The task
Shift every coordinate in the answers up by 43 and write out again the stretch from the line containing "The height and" through the end of the records, keeping the requests in. Leave the pictures out of your answer.

Data to use
========
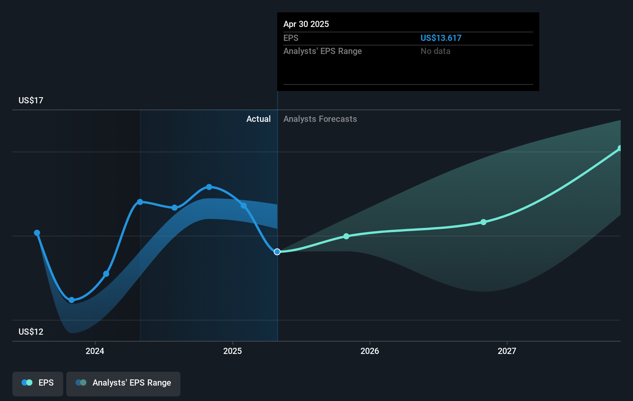This screenshot has height=401, width=633.
Task: Select the teal forecast point near 2027
Action: click(483, 222)
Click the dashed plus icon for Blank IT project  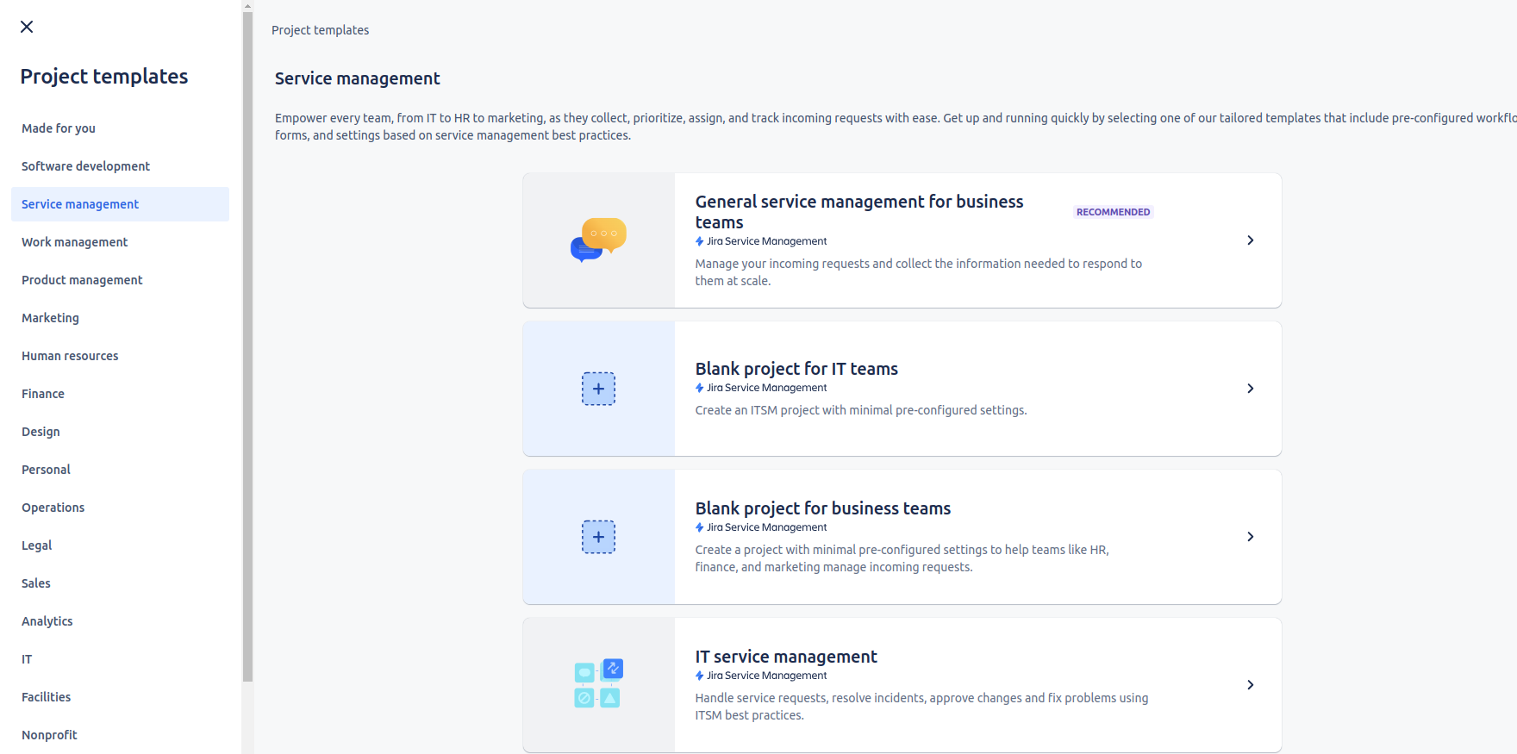click(598, 389)
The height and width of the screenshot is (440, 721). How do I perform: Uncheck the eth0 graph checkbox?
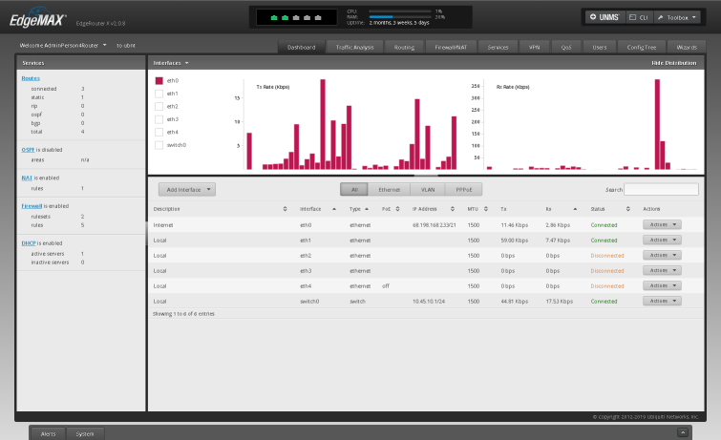click(159, 81)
========
Response to the exercise
The height and width of the screenshot is (440, 721). How do I perform: Uncheck the eth0 graph checkbox?
click(202, 124)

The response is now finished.